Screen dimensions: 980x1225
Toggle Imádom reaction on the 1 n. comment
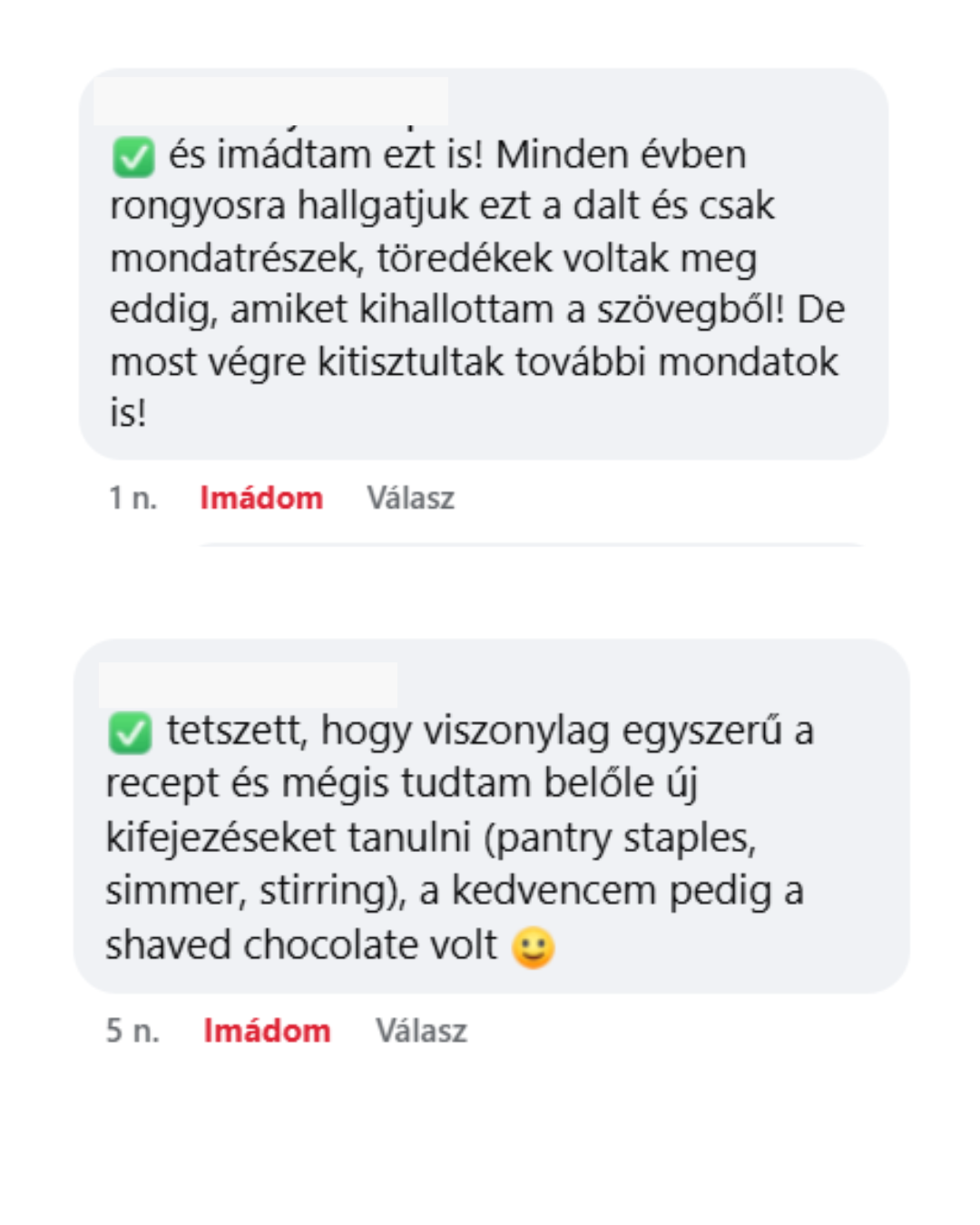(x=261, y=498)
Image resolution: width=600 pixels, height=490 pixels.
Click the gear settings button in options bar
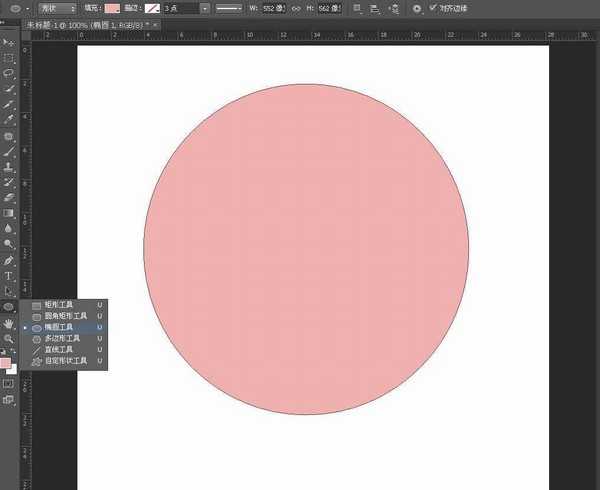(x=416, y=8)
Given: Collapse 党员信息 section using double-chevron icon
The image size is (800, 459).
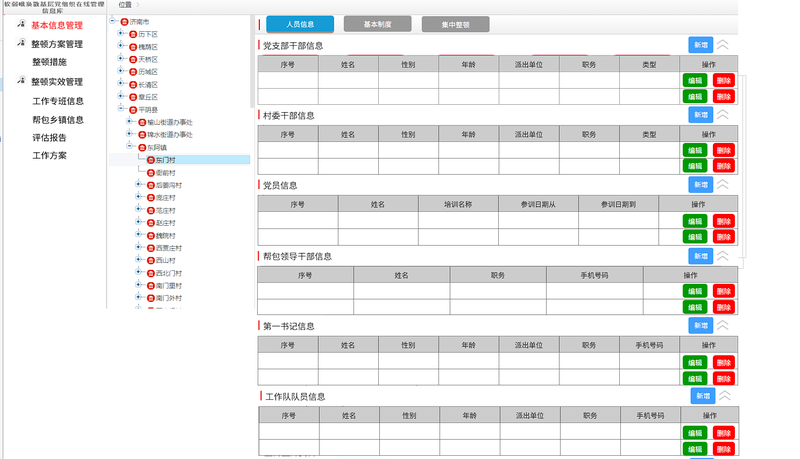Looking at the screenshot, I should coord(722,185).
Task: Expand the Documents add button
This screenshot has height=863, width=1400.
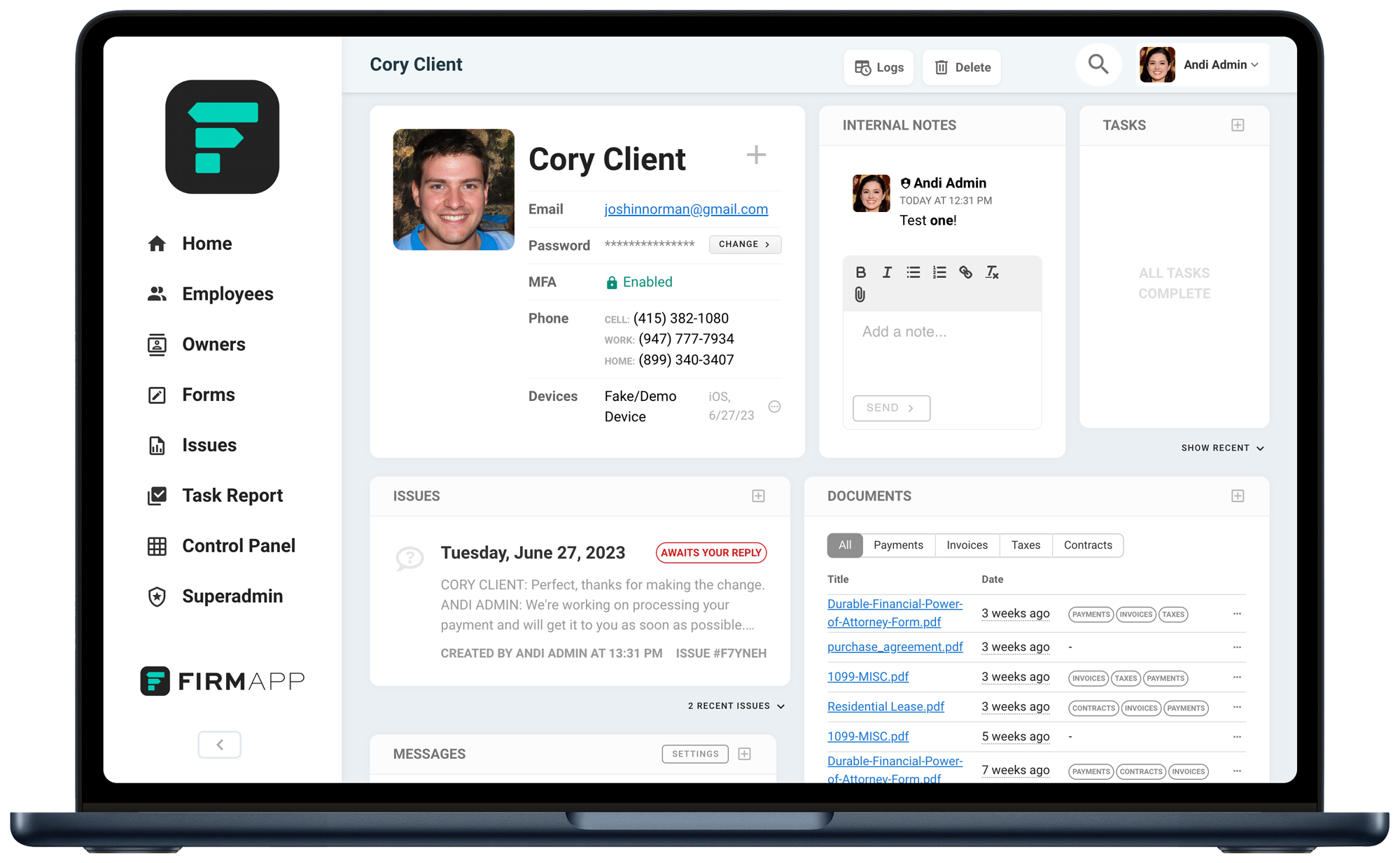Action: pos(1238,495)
:::
Problem statement. Copy each entry above exactly; drop the pictures.

Task solution.
Screen dimensions: 980x1225
Toggle Imádom reaction on the 1 n. comment
(x=261, y=498)
Image resolution: width=600 pixels, height=490 pixels.
Click the gear settings button in options bar
(x=416, y=8)
Given: Collapse 党员信息 section using double-chevron icon
The image size is (800, 459).
Looking at the screenshot, I should coord(722,185).
Task: Expand the Documents add button
This screenshot has height=863, width=1400.
Action: pos(1238,495)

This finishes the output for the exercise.